## WRITTEN INSTRUCTION 1
Name every court case cited in the page excerpt on free speech under the First Amendment.

## PAGE EXCERPT
************

The freedom of speech provisions of the first amendment played a singularly retiring role in American constitutional law until the time of world war i or, more precisely, until the Russian Revolution and the Red Scare that it generated in the United States. The Sedition Act of 1798 (see alien and sedition acts) obviously posed serious First Amendment questions but was not tested in the Supreme Court and was soon repealed. A scattering of free speech claims and oblique pronouncements by the federal courts occurred after 1900, but speech issues, even when they did arise, typically appeared in state courts in the contexts of obscenity prosecutions and labor disputes. The Court did not declare the First Amendment applicable to the states through the due process clause of the fourteenth amendment (see incorporation doctrine) until gitlow v. new york (1925). Furthermore, in its most direct pronouncement on the freedom of speech provision of the First Amendment, Patterson v. Colorado (1907), the Court, speaking through Justice oliver wendell holmes, had suggested that the provision barred only prior restraints, a position that Holmes abandoned in Schenck.

************

## WRITTEN INSTRUCTION 2
Reproduce the lines of the listing starting at the line that contains "Open Erik's avatar on nested reply" and ending at the line that contains "[1332, 396]".

## DATA PROVIDED
************

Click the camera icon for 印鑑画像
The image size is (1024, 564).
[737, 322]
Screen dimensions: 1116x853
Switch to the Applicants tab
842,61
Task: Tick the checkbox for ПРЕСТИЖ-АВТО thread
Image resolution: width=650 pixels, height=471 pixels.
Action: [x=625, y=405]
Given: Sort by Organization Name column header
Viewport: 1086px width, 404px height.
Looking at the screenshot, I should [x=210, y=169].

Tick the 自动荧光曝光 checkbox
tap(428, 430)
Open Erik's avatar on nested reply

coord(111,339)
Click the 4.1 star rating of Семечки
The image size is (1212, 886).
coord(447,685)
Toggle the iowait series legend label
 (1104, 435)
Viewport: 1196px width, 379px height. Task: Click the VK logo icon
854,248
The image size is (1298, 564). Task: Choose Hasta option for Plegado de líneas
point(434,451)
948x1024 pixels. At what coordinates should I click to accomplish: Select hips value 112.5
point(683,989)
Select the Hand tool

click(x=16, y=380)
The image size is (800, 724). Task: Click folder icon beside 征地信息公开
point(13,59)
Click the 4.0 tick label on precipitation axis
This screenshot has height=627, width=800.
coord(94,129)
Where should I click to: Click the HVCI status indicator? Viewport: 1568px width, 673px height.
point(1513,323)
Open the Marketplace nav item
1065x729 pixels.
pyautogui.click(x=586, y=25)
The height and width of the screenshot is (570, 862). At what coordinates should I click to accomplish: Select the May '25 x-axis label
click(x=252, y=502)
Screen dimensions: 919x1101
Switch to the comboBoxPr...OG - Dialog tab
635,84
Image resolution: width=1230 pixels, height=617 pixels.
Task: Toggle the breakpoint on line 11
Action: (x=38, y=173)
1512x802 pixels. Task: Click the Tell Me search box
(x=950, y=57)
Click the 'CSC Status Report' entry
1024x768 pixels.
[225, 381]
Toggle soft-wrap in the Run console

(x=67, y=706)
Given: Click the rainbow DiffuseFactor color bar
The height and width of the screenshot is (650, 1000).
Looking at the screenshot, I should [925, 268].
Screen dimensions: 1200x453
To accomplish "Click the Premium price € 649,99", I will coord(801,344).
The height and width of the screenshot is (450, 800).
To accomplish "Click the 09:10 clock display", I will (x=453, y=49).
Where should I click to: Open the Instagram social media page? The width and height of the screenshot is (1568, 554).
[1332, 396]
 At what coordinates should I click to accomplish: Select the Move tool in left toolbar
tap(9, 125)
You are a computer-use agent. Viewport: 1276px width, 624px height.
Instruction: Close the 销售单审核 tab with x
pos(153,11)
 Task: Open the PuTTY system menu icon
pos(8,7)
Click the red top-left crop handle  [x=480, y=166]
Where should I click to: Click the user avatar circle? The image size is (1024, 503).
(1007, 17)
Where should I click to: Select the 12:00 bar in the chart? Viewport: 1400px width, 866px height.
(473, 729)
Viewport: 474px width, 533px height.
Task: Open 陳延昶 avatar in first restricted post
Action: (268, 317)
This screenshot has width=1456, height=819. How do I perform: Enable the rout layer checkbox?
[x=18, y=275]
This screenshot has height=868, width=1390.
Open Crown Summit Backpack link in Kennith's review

************

## COMPLETE RESPONSE 1
- gitlow v. new york (1925)
- Patterson v. Colorado (1907)
- Schenck

## COMPLETE RESPONSE 2
Open Erik's avatar on nested reply

coord(111,339)
Click the 4.1 star rating of Семечки
The image size is (1212, 886).
coord(447,685)
Toggle the iowait series legend label
 (1104, 435)
Viewport: 1196px width, 379px height. Task: Click the VK logo icon
854,248
The image size is (1298, 564). Task: Choose Hasta option for Plegado de líneas
point(434,451)
948x1024 pixels. At what coordinates should I click to accomplish: Select hips value 112.5
point(683,989)
Select the Hand tool

click(x=16, y=380)
The image size is (800, 724). Task: Click folder icon beside 征地信息公开
point(13,59)
Click the 4.0 tick label on precipitation axis
This screenshot has height=627, width=800.
coord(94,129)
Where should I click to: Click the HVCI status indicator? Viewport: 1568px width, 673px height.
point(1513,323)
Open the Marketplace nav item
1065x729 pixels.
pyautogui.click(x=586, y=25)
The height and width of the screenshot is (570, 862). At what coordinates should I click to accomplish: Select the May '25 x-axis label
click(x=252, y=502)
Screen dimensions: 919x1101
Switch to the comboBoxPr...OG - Dialog tab
635,84
Image resolution: width=1230 pixels, height=617 pixels.
Task: Toggle the breakpoint on line 11
Action: (x=38, y=173)
1512x802 pixels. Task: Click the Tell Me search box
(x=950, y=57)
Click the 'CSC Status Report' entry
1024x768 pixels.
[225, 381]
Toggle soft-wrap in the Run console

(x=67, y=706)
Given: Click the rainbow DiffuseFactor color bar
The height and width of the screenshot is (650, 1000).
Looking at the screenshot, I should [925, 268].
Screen dimensions: 1200x453
To accomplish "Click the Premium price € 649,99", I will coord(801,344).
The height and width of the screenshot is (450, 800).
To accomplish "Click the 09:10 clock display", I will (x=453, y=49).
Where should I click to: Open the Instagram social media page? The width and height of the screenshot is (1568, 554).
[1332, 396]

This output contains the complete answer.